ACTION ITEM:
Below is a listing from which only part is wanted; return exactly the lines from the one with "Select the Modifiers" up to and including the one with "Viewport: 1341px width, 896px height.".

========

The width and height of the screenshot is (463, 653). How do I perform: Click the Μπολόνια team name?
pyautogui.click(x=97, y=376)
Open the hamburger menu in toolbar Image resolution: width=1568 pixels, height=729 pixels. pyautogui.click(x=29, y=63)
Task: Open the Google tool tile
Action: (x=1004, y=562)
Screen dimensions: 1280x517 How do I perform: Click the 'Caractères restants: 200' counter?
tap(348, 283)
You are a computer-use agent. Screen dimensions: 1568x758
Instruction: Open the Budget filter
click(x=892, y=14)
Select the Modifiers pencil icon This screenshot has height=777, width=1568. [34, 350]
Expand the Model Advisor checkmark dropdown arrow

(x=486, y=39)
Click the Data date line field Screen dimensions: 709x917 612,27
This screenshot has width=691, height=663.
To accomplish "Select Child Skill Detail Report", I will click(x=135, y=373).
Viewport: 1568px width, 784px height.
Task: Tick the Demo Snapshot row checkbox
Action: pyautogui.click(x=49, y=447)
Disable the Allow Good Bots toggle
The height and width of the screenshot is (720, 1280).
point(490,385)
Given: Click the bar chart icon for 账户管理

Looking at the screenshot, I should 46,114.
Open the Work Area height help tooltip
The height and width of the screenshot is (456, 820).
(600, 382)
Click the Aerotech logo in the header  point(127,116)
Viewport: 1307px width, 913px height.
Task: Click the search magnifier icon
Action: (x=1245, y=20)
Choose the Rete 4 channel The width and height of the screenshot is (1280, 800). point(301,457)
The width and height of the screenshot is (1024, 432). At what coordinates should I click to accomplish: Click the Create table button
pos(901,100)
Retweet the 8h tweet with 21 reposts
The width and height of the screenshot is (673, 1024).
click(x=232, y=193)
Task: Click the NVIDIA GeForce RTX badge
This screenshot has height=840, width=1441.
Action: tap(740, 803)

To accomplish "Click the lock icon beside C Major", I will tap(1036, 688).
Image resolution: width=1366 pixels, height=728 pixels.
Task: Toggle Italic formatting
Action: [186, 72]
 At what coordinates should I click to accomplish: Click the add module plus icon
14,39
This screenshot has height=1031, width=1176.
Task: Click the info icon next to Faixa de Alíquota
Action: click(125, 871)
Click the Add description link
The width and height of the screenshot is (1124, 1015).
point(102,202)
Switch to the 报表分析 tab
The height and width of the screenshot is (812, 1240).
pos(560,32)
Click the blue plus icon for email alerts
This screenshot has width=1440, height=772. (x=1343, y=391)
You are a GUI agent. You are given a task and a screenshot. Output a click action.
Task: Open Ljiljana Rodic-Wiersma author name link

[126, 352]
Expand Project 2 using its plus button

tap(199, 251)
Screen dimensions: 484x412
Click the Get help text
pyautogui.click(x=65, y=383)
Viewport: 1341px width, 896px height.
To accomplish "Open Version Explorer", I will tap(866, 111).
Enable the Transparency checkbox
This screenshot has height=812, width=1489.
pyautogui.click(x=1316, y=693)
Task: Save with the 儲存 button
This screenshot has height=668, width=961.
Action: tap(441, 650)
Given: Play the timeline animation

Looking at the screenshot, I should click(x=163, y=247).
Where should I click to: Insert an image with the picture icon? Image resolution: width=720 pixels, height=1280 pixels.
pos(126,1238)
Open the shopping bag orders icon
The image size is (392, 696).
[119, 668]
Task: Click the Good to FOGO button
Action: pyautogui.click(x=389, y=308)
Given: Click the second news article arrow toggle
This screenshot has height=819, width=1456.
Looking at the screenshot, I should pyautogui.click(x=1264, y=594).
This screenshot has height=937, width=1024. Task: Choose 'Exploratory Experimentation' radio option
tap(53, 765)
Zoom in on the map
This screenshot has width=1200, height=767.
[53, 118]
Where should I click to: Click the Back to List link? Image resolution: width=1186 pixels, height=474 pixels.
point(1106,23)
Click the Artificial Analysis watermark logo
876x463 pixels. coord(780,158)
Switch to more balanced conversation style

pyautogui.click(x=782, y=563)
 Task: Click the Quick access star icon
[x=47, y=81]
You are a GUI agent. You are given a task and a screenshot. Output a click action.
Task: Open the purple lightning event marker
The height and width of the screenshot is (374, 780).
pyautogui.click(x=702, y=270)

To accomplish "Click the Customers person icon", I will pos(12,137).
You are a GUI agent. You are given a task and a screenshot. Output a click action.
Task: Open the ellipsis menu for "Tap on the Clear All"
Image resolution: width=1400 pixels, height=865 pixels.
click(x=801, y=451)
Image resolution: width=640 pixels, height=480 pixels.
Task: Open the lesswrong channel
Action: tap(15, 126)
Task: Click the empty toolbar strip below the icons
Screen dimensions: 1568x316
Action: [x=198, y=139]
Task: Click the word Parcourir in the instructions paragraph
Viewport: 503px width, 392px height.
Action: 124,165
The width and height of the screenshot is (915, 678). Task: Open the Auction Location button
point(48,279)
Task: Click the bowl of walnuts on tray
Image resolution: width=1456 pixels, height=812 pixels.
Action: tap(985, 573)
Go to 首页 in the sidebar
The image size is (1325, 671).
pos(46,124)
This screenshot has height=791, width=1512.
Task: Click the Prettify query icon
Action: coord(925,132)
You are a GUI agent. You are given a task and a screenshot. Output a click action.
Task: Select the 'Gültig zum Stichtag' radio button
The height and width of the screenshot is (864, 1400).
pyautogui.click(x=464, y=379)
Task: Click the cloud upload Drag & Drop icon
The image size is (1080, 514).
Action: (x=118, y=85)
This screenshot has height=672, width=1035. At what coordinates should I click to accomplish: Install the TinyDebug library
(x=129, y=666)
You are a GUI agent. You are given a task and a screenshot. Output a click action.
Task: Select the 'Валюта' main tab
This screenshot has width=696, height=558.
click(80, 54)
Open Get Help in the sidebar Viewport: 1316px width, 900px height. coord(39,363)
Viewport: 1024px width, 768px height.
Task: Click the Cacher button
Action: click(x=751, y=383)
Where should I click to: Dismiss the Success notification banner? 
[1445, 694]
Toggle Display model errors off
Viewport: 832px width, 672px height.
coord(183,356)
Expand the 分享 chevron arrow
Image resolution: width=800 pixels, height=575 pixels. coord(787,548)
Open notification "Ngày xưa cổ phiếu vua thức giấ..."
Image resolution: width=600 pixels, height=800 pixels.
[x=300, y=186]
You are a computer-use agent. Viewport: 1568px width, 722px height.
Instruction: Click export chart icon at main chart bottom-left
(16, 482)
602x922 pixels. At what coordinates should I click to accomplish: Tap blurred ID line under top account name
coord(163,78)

========

REPLY:
Select the Modifiers pencil icon This screenshot has height=777, width=1568. [34, 350]
Expand the Model Advisor checkmark dropdown arrow

(x=486, y=39)
Click the Data date line field Screen dimensions: 709x917 612,27
This screenshot has width=691, height=663.
To accomplish "Select Child Skill Detail Report", I will click(x=135, y=373).
Viewport: 1568px width, 784px height.
Task: Tick the Demo Snapshot row checkbox
Action: pyautogui.click(x=49, y=447)
Disable the Allow Good Bots toggle
The height and width of the screenshot is (720, 1280).
point(490,385)
Given: Click the bar chart icon for 账户管理

Looking at the screenshot, I should 46,114.
Open the Work Area height help tooltip
The height and width of the screenshot is (456, 820).
(600, 382)
Click the Aerotech logo in the header  point(127,116)
Viewport: 1307px width, 913px height.
Task: Click the search magnifier icon
Action: (x=1245, y=20)
Choose the Rete 4 channel The width and height of the screenshot is (1280, 800). point(301,457)
The width and height of the screenshot is (1024, 432). At what coordinates should I click to accomplish: Click the Create table button
pos(901,100)
Retweet the 8h tweet with 21 reposts
The width and height of the screenshot is (673, 1024).
click(x=232, y=193)
Task: Click the NVIDIA GeForce RTX badge
This screenshot has height=840, width=1441.
Action: tap(740, 803)

To accomplish "Click the lock icon beside C Major", I will tap(1036, 688).
Image resolution: width=1366 pixels, height=728 pixels.
Task: Toggle Italic formatting
Action: [186, 72]
 At what coordinates should I click to accomplish: Click the add module plus icon
14,39
This screenshot has height=1031, width=1176.
Task: Click the info icon next to Faixa de Alíquota
Action: click(125, 871)
Click the Add description link
The width and height of the screenshot is (1124, 1015).
point(102,202)
Switch to the 报表分析 tab
The height and width of the screenshot is (812, 1240).
pos(560,32)
Click the blue plus icon for email alerts
This screenshot has width=1440, height=772. (x=1343, y=391)
You are a GUI agent. You are given a task and a screenshot. Output a click action.
Task: Open Ljiljana Rodic-Wiersma author name link

[126, 352]
Expand Project 2 using its plus button

tap(199, 251)
Screen dimensions: 484x412
Click the Get help text
pyautogui.click(x=65, y=383)
Viewport: 1341px width, 896px height.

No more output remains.